13) If you follow the above principles dietary supplements are usually unnecessary.   Getting your nutrients from whole foods over vitamin and mineral supplements is a more reliable, cheaper and more complete way to get all of your nutrient needs.  Science, by its nature is reductionist, causing us all to look at one nutrient at a time, yet our bodies use nutrients in a complex and orchestrated way that is profoundly dissimilar from taking concentrated nutrients in isolation.  There are no scientific studies that support the use of long term supplements without clear evidence of deficiency in the first place.

14)  If you are reading labels, you are already in trouble.  Labels and barcodes imply that this is a packaged, and therefore processed food, and health claims most often imply a food depleted of nutrients.
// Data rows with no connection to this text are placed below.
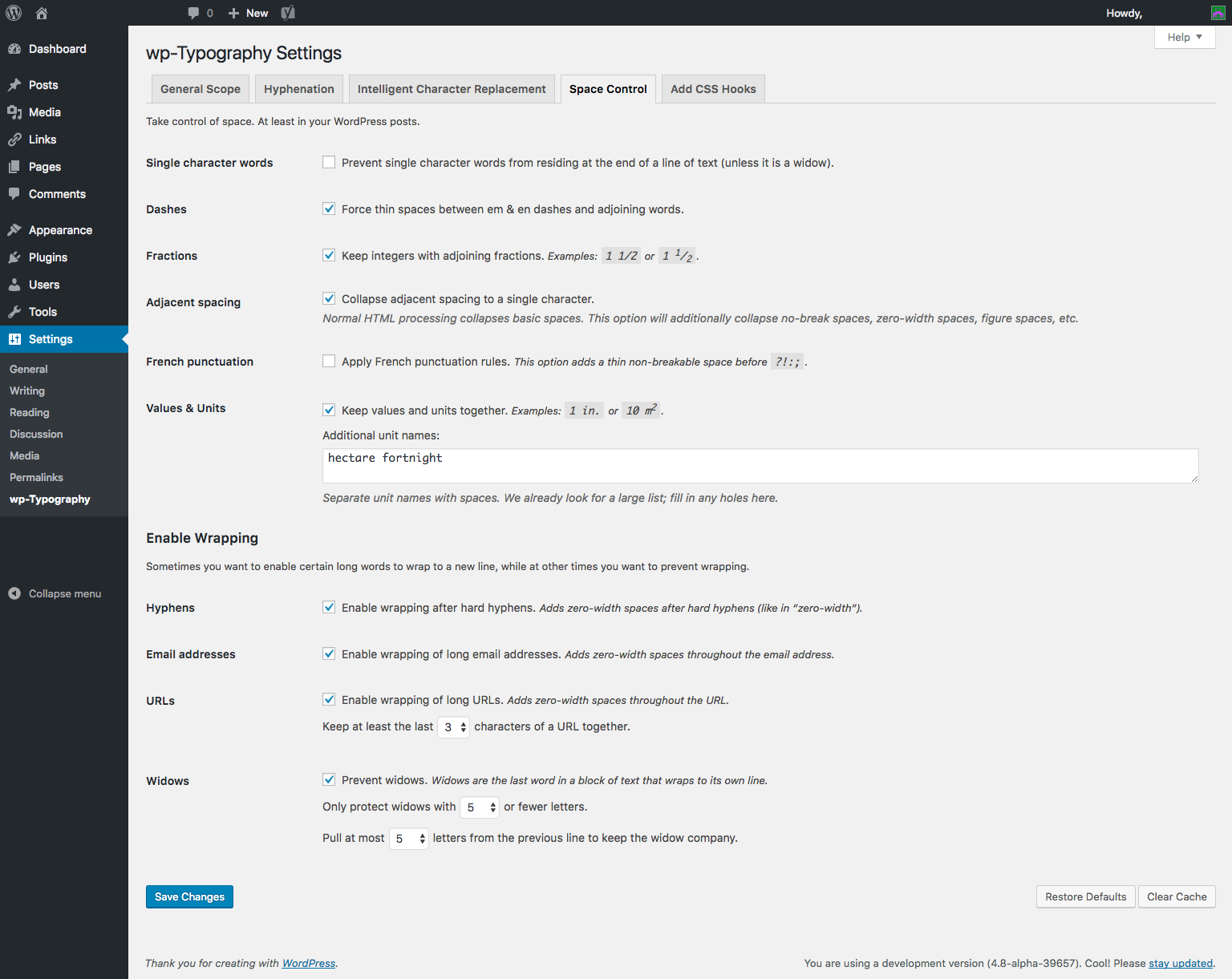Expand the Help dropdown panel
Image resolution: width=1232 pixels, height=979 pixels.
point(1185,37)
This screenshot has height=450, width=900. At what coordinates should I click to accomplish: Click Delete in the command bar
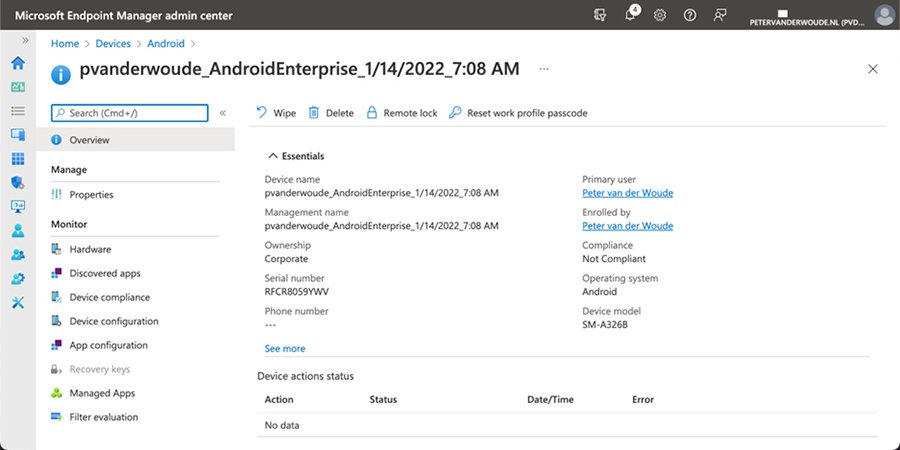click(331, 113)
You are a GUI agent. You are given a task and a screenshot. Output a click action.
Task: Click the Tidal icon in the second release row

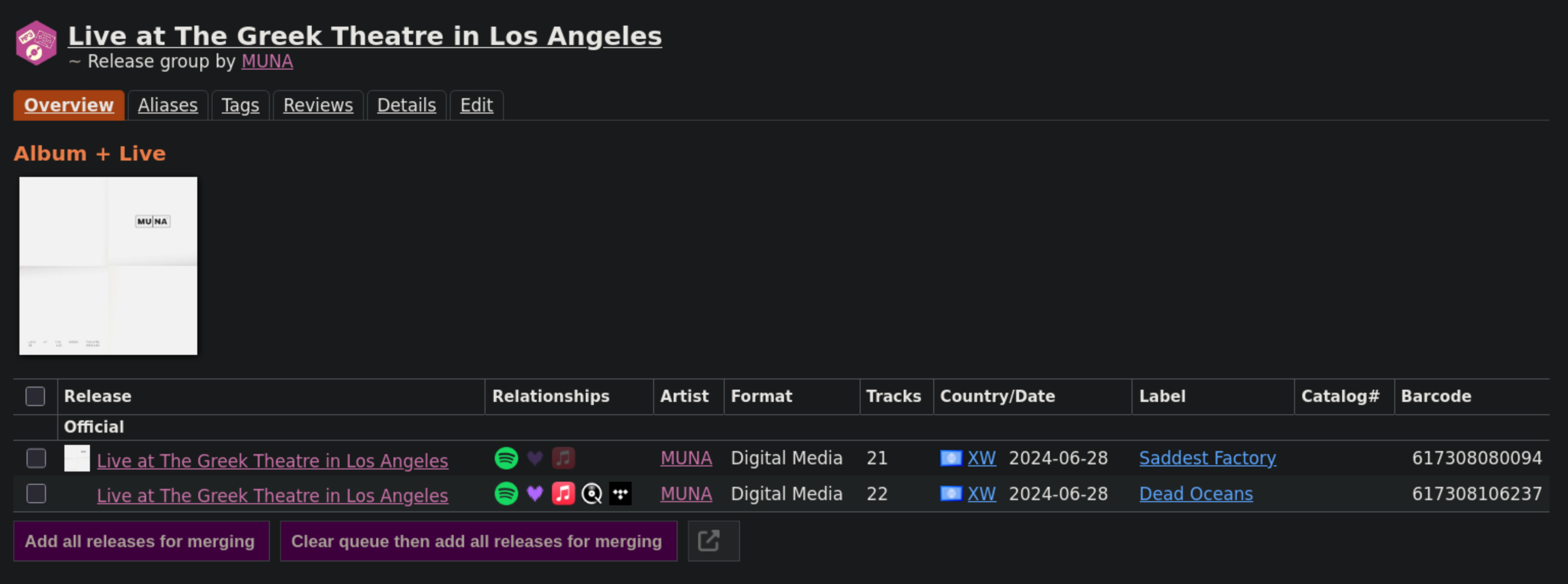click(620, 493)
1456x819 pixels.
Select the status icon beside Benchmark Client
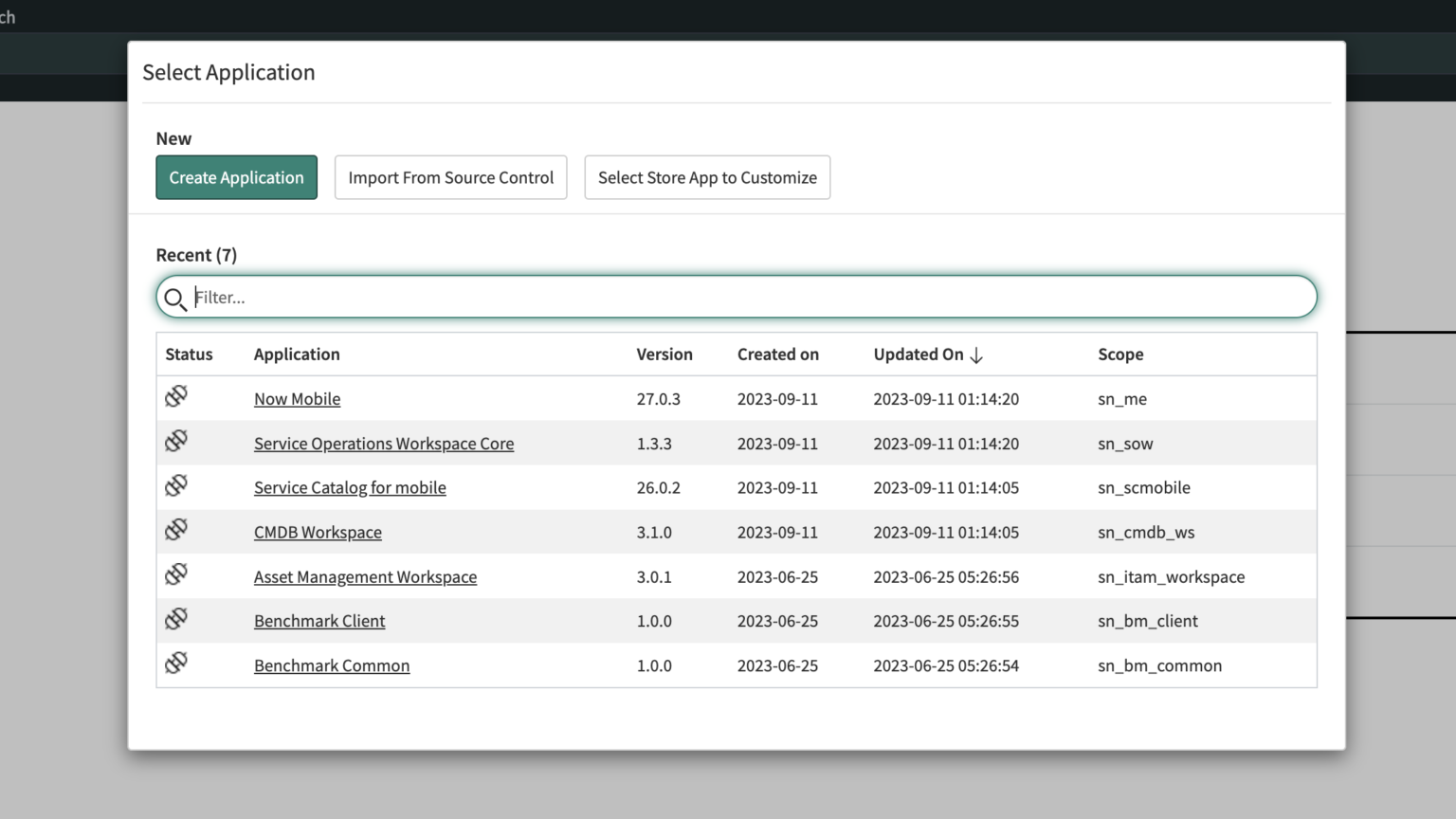(x=176, y=617)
Yet there are only a handful of foods on supermarket shelves that contain 4 or less ingredients that are recognized as food.  Author Michael Pollan (In Defense of Food, 2008) calls these products “food-like substances.” If you don’t recognize the ingredients, don’t buy food chemistry, as it is not associated with health.

15) Learn how to prepare 10 easy to make, inexpensive, healthful meals that can save your life (and/or your family’s lives).   Our current generation of young people have grown up with a warped perspective on food–they don’t know where their food comes from, they don’t know how to cook or prepare foods from scratch, and they see a major source of food as packaged convenience foods or fast-food restaurants.  Most of what they think are every-day foods didn’t exist even 50-100 years ago!

16) Embrace eating as your ancestors did by preparing whole foods, and consider growing your own.  Too many of us fuel our bodies like our cars and give no time or thought to what we put in it.  Treat your body like a temple—it is the only one you will ever get.  What you put in your tank matters!  As one bumper sticker says, “Eat organic food–or, as our grandparents called it, “Food!”

17) Consider the water content of foods.  Since our bodies are 50-70% water, it only makes sense that our diet should contain at least that much water content.  Unlike processed foods which are usually dehydrated, natural, unprocessed foods are most likely to be high in water, and if eaten this way, makes it possible to get all your water needs from foods. Gorillas are known to get all their water needs from the plant foods they eat.  And, contrary to popular belief, drinking up to 8 glasses of water a day over and above the water content in foods is completely unnecessary, unless intending to replace excess fluid losses in exercise and/sweat.